The provision was part of a deal struck between major and small states. Smaller states, which would be over-represented in the Senate, would surrender the authority to initiate money legislation to the House, where bigger states would wield more power. The Constitution does not explicitly grant either body the power of the purse, but rather provides that "Congress may provide for the common Defence and general Welfare of the United States."

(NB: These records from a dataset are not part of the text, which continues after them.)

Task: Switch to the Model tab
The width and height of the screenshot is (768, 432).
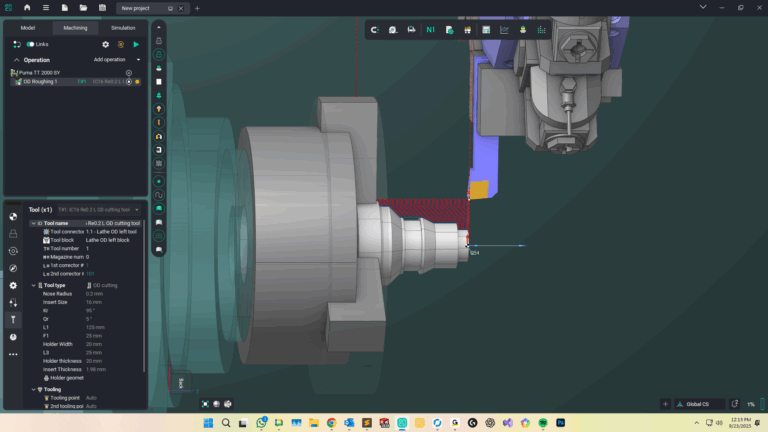Action: tap(28, 28)
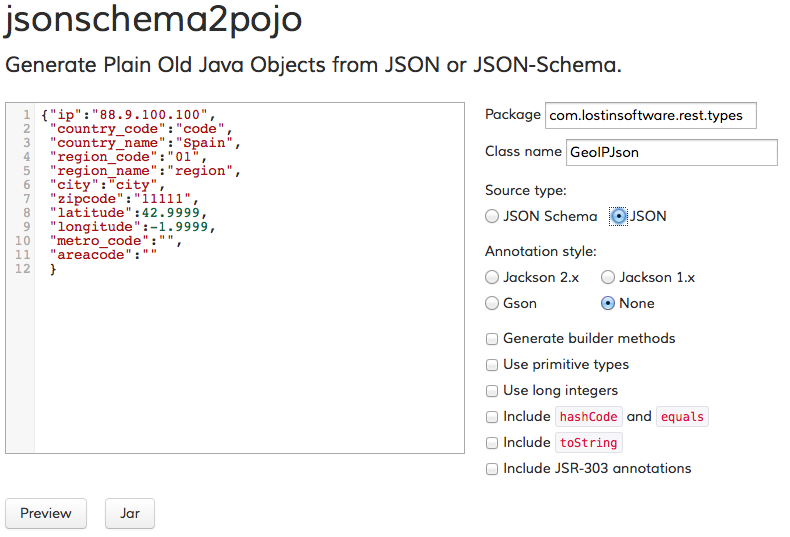Click the Preview button
790x537 pixels.
coord(46,513)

In practice, however, neither body has used its power of the purse effectively. The president can veto bills, but without support from both chambers he can never muster enough votes to override the veto. In addition, no congressional bill has ever been rejected by the public through a referendum or election campaign promise. Finally, neither house has ever denied funding for the government and agencies, including those not directly related to war efforts, such as the Environmental Protection Agency and the Department of Education. Thus, each branch of government has granted itself power over spending decisions.
Congress has the power of the purse because it can refuse to approve funds for government programs. Without an appropriation from Congress, the executive branch cannot spend any money. This means that if voters do not want their elected representatives to spend their money on certain items, they can vote them out of office at the next election.
Large states believed that they should have more representation in Congress, whilst small states said that they should have equal representation with larger states. This resulted in a bicameral legislative body, with each state receiving equal representation in the Senate and representation based on population in the House of Representatives. The Constitution does not specify how the two chambers are to be constituted; instead, it leaves this issue up to the states. As a result, there are several different configurations of congressional districts and senators today.
The current system was established with the Apportionment Act of 1801. Before then, both houses of Congress were elected by voters living in the individual states. By adopting national elections, the Confederation Congress ensured that all states would have an equal voice in selecting representatives. The Equal Representation Clause of the Federal Constitution requires that "Representatives shall be selected... by direct vote of the people."
In addition to equalizing state power, another reason for establishing a federal system of government was to provide "external checks" on executive power. Since neither the President nor the Senate is directly accountable to the voters, these other branches are needed to serve as constitutional barriers preventing officials from abusing their power.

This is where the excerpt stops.